Trump gioca con le bombe, Maduro con la paura, Roma con le parole
Mentre gli Stati Uniti preparano un possibile attacco e Maduro cerca alleati tra Russia, Cina e Iran, Alberto Trentini, cooperante italiano, marcisce in carcere.
Mentre il mondo non ha ancora metabolizzato le guerre in Ucraina e Gaza, Donald Trump sembra pronto a spostare il baricentro del conflitto verso sud. Il Venezuela, dilaniato da anni di crisi, fame e repressione, rischia di diventare il nuovo bersaglio della politica estera americana. Ufficialmente si parla di narcotraffico, ma il vero obiettivo è chiaro: Nicolás Maduro, il leader boliviano che da anni sfida Washington e si rifugia in alleanze tossiche con regimi autoritari. Nel frattempo, un cittadino italiano, Alberto Trentini, è detenuto da oltre un anno in un carcere venezuelano. Un ostaggio silenzioso, dimenticato da tutti, strumentalizzato in un gioco geopolitico che non guarda in faccia nessuno.
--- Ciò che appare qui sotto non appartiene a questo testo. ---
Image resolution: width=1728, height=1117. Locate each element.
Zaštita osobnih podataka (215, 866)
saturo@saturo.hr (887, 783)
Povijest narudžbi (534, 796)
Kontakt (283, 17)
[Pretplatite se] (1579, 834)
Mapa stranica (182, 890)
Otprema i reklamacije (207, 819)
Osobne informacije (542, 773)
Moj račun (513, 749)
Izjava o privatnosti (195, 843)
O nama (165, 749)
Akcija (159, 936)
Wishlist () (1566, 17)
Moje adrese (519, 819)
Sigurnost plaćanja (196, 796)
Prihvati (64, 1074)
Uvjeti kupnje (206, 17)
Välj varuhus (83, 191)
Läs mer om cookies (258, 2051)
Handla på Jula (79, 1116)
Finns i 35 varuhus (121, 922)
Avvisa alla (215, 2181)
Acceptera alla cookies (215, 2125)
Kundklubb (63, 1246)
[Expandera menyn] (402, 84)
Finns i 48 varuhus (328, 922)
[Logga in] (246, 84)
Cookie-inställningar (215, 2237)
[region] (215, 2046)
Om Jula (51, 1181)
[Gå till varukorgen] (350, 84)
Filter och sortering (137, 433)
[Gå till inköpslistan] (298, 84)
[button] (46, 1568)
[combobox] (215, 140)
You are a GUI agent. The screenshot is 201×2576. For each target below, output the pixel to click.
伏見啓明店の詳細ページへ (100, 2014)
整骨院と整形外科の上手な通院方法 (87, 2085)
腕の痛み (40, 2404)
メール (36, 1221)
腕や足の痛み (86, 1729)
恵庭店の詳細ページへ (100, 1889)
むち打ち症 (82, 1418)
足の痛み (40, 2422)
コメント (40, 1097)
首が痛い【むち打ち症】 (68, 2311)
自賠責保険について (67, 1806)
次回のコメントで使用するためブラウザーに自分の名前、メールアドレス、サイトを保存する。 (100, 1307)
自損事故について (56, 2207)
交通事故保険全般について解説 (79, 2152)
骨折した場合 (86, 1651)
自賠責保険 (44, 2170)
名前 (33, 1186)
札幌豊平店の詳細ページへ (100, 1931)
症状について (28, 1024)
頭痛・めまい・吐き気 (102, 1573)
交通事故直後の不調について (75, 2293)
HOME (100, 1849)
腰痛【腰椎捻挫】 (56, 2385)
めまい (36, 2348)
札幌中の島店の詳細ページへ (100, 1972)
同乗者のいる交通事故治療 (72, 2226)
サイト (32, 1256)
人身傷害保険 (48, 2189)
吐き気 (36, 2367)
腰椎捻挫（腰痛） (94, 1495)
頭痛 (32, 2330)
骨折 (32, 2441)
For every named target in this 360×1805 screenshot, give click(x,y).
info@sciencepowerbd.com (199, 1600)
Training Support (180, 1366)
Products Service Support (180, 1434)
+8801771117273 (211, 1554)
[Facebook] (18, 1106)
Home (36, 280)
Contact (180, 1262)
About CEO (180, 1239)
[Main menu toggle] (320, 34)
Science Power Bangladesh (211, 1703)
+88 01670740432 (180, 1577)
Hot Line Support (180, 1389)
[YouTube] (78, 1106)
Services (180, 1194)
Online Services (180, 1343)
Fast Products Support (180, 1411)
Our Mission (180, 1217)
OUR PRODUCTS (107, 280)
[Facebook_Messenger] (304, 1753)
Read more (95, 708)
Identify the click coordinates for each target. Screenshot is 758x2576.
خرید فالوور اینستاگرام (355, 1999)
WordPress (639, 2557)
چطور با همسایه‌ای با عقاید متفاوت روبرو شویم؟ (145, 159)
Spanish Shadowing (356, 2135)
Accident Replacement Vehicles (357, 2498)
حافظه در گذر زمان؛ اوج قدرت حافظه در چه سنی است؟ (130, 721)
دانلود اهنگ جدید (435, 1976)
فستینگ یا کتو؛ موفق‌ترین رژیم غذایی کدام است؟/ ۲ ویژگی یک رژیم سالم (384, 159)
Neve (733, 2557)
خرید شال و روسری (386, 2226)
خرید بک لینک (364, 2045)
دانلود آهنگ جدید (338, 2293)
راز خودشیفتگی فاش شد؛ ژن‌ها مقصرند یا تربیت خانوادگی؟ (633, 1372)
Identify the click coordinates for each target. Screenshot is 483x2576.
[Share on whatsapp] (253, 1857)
Diplomazia a intermittenza: l’Italia che non osa
Il copione è già scritto: portaerei americane nel Mar dei Caraibi, bombardieri in volo, la CIA che opera nell’ombra. Trump nega, ma intanto il Pentagono prepara. Maduro minaccia, ma intanto scrive lettere a Putin, Xi Jinping e Teheran. E l’Italia? Intrappolata tra i suoi miliardi di crediti verso Caracas e la sorte di un connazionale, si muove con la grazia di un elefante in una cristalleria. Non riconosce Maduro, ma spera che proprio lui liberi Trentini. Una diplomazia schizofrenica, che non ha il coraggio di scegliere. Nel frattempo, Trentini resta in cella, senza accuse chiare, senza processo, senza voce.
Il prezzo dell’indifferenza: civili e pedine
Il Venezuela è diventato una scacchiera globale. Russia, Cina e Iran osservano, pronte a muovere le proprie pedine. Se gli Stati Uniti decidessero di colpire, non sarà per giustizia o democrazia, ma per una nuova partita di potere. Trump gioca con la tensione, Maduro con la disperazione, e il mondo, come sempre, guarda e tace. A pagare saranno, come sempre, i civili. E forse anche un italiano dimenticato da tutti. Alberto Trentini non è solo un nome: è il simbolo di quanto poco conti una vita quando i governi si voltano dall’altra parte. E noi, che dovremmo difenderlo, ci limitiamo a sperare. Ma la speranza, senza coraggio, è solo un modo elegante per lavarsene le mani.